Armutsforscher tritt gegen Agenda-Architekten an

Linkspartei will demnächst den Politologen Christoph Butterwegge als Kandidaten für das Amt des Bundespräsidenten präsentieren

  • Aert van Riel
  • Lesedauer: 3 Min.

Die Linkspartei will den Politikwissenschaftler Christoph Butterwegge als Kandidaten für die Wahl des Bundespräsidenten am 12. Februar aufstellen. Entsprechende Meldungen diverser Medien wurden aus Kreisen der LINKEN bestätigt. Nach Beratungen der Partei- und Fraktionsspitze soll Butterwegge am Montag offiziell präsentiert werden. Auch der Armutsforscher bekundete sein grundsätzliches Interesse. Er hat in der Bundesversammlung zwar keine Chance gegen den SPD-Politiker und amtierenden Außenminister Frank-Walter Steinmeier, der auch von der Union unterstützt wird, aber Butterwegge erhofft sich nun durch seine Kandidatur größere Aufmerksamkeit für seine Forschungsthemen und politischen Anliegen. Zu diesen zählen unter anderem eine friedlichere Außenpolitik und die Wiederherstellung des Sozialstaates. Dabei geht es ihm nicht nur um Gerechtigkeitsfragen, sondern auch um Präventionsmaßnahmen gegen antidemokratische Bewegungen.

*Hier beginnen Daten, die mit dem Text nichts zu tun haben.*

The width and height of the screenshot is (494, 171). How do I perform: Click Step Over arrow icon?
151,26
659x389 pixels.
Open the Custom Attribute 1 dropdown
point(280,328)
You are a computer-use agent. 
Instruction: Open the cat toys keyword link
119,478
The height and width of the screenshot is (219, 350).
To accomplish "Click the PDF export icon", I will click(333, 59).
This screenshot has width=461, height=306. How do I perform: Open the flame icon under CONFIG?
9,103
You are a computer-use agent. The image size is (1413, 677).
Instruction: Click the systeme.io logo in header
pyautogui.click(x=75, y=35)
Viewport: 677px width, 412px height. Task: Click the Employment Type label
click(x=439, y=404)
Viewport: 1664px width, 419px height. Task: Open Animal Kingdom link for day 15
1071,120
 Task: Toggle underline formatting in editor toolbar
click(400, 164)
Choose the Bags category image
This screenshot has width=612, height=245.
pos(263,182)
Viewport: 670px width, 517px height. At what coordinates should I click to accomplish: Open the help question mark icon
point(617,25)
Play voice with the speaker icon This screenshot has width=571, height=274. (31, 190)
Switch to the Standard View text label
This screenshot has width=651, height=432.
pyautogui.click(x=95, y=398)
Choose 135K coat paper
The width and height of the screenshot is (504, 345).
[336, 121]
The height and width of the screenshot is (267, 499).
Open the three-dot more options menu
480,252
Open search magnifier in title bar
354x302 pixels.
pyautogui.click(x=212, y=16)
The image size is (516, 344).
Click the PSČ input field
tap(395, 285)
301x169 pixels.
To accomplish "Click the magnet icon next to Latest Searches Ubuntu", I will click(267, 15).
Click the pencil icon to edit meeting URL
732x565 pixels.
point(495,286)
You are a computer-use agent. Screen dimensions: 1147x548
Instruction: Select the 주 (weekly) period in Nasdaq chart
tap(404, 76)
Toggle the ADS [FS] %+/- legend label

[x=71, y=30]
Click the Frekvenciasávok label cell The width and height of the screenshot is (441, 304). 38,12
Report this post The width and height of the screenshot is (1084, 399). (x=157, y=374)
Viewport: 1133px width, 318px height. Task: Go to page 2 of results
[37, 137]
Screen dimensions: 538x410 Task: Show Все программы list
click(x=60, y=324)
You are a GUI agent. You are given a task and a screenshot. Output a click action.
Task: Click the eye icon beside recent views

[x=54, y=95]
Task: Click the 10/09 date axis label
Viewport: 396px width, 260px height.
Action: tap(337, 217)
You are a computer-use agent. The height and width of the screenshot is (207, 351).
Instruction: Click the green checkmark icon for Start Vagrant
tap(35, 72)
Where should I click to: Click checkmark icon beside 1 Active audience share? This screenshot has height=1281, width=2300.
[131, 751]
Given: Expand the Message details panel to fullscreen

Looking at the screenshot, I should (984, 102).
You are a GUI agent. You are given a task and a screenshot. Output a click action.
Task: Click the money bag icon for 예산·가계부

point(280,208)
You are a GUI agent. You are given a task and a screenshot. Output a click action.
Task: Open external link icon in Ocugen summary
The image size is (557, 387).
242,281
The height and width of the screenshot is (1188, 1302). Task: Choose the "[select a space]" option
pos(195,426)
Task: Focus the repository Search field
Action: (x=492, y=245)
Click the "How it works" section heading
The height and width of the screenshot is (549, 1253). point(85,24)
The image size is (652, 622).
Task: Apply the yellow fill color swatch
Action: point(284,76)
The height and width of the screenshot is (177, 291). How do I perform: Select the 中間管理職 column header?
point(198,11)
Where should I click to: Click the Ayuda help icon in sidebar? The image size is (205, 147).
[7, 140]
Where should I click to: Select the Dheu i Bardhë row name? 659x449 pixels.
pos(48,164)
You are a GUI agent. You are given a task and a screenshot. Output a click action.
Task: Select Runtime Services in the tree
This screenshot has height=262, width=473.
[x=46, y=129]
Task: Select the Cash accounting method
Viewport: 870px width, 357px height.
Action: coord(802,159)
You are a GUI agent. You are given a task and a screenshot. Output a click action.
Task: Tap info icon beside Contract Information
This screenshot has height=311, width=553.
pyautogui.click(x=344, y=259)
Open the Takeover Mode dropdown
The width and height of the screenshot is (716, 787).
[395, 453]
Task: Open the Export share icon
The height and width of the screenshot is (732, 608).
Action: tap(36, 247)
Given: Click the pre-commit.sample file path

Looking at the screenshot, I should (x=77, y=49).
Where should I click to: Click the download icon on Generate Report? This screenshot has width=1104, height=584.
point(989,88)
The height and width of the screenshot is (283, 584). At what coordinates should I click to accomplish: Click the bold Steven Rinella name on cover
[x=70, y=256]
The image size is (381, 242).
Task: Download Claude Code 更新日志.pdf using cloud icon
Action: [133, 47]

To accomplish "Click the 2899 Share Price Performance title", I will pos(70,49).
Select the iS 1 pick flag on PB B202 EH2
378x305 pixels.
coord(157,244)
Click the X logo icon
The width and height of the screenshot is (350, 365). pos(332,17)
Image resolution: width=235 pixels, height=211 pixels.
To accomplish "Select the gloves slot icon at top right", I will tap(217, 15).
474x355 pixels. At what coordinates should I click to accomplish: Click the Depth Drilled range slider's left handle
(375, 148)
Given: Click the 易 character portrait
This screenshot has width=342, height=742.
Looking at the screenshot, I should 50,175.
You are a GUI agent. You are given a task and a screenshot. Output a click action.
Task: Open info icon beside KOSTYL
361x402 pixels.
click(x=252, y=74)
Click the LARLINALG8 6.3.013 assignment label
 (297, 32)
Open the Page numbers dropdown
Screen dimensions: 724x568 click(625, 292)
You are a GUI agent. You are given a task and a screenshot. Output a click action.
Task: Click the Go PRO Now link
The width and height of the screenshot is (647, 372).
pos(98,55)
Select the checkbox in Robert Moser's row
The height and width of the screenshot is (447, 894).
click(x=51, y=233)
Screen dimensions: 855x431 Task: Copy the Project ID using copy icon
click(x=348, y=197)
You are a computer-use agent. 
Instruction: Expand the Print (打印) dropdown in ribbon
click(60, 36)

Der im Münsterland geborene Butterwegge hatte sich viele Jahre in der SPD engagiert. Diese schloss den linken Juso 1975 aus der Partei aus. Anlass hierfür war ein kritischer Artikel über Helmut Schmidt für die »Blätter für deutsche und internationale Politik«, in dem Butterwegge dem damals neu gewählten sozialdemokratischen Bundeskanzler eine Politik gegen die Interessen von Arbeitern und Angestellten vorgeworfen hatte. Als die SPD Anfang der 80er Jahre wieder zur Oppositionspartei wurde, beantragte Butterwegge hoffnungsvoll die Wiederaufnahme in die Partei. Erst nach mehr als drei Jahren willigte die SPD ein. Doch die Enttäuschung des Politologen über seine Partei war später erneut groß, als klar wurde, dass die rot-grüne Bundesregierung unter Gerhard Schröder in vielen Bereichen keine linke Politik betreiben wollte.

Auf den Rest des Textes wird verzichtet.